While things like sushi, tempura, and even ramen may be seen as the more commonly eaten foods by Japanese people, when it comes to home cooking, everyone grew up with curry. Curry restaurants are nothing new to Japan, but the market is often dominated by chains such as the nationwide, and slowly becoming international, favorite Go! Go! Curry! If you are in Sendai and looking for some hearty home flavor with a few tasty surprises, do stop by Curry Shop Sakaiya (カレーショップ 酒井屋).
The fastest way to get to this curry shop is a 10 minute walk from Sendai Station, up Aoba Avenue. Take a left to enter the covered pedestrian walking area Sun Mall. Then at the entrance of the Bunkacho alleyway, there is a clearly marked staircase with many pictures of curry items that leads to the restaurant. It's on top of a soba shop. Inside is counter seating and window seating. The far end of the restaurant offers great views for watching shoppers down below in the outside mall. There are also many magazines and books to read, so it seems like a nice place to hang out, too. The interior is brightly lit with an open kitchen. They have an interesting smoking policy: no smoking during lunch time if another customer is in the restaurant. Dinner time seems to allow smoking, but no one was smoking when I went. There is a handheld menu and a menu posted above the counter, but you could just as easily look on any wall as menu items are posted everywhere. Time to order.

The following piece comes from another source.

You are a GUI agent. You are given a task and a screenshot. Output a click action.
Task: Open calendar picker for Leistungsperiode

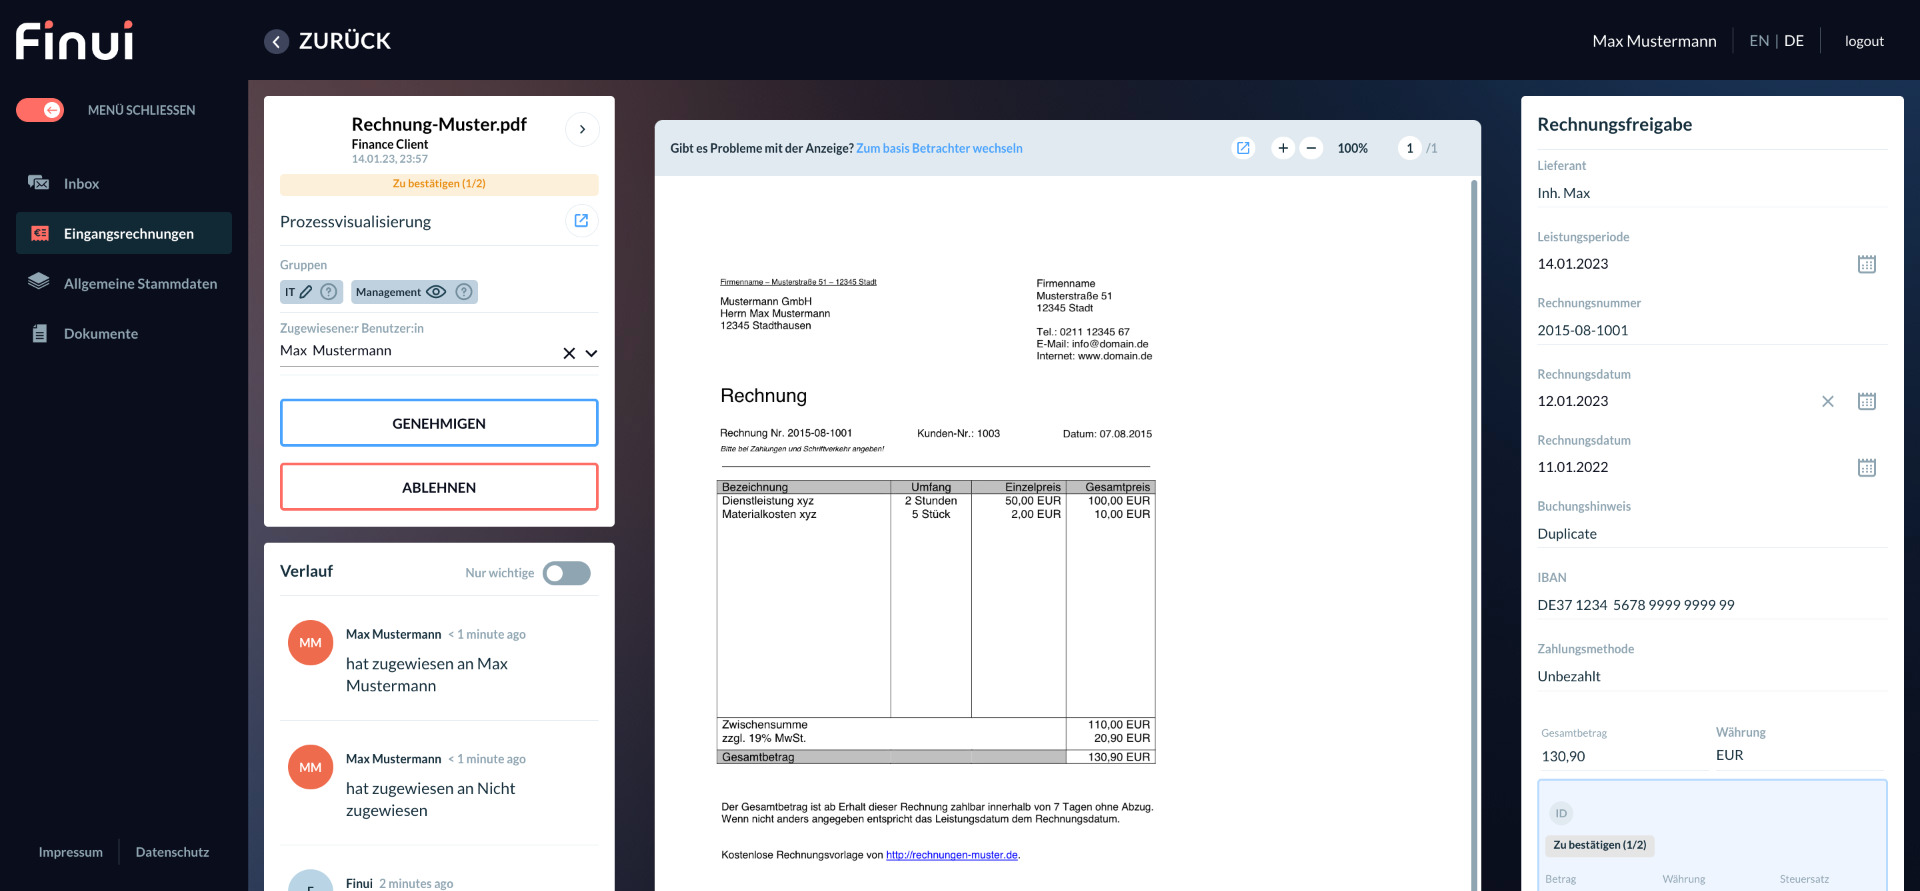[1866, 264]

The curry menu is creative but without any funky flavors that might attract customers who could ruin the cheerful and relaxed atmosphere. You can order your curry regular, in a soup, or dry (think curry flavored rice). There are also set meals and mini set meals which come with a side of miso soup and some pickles. Everything on the menu is less than 1000 yen and some mini sets are less than 500 yen, making this an affordable treat for almost any budget.
There seems to be three popular topping selections: vegetable, chicken, and bacon. This was the first time I have seen bacon in a curry, so I settled on the chicken and bacon set. All aboard the tasty train! Unlike the chicken katsu (fried and breaded) usually found with Japanese curries, the chicken in my curry was not fried but cooked and juicy. So was the bacon. The curry base was on the thicker side with a rice taste. It all melted in my mouth. When you order, you pick the level of spiciness, so there shouldn't be any nasty surprises. While eating and people watching from my window seat, my eyes noticed on the wall next to me a unique menu item for a curry shop, carrot juice. There is a carrot juicer where your beverage can be made fresh on the spot. However strange the combination of curry and carrot juice may seem, I do recommend it. The carrot juice resets the taste buds so you can enjoy every bite of that delicious curry. Try it for yourself and check out Curry Shop Sakaiya.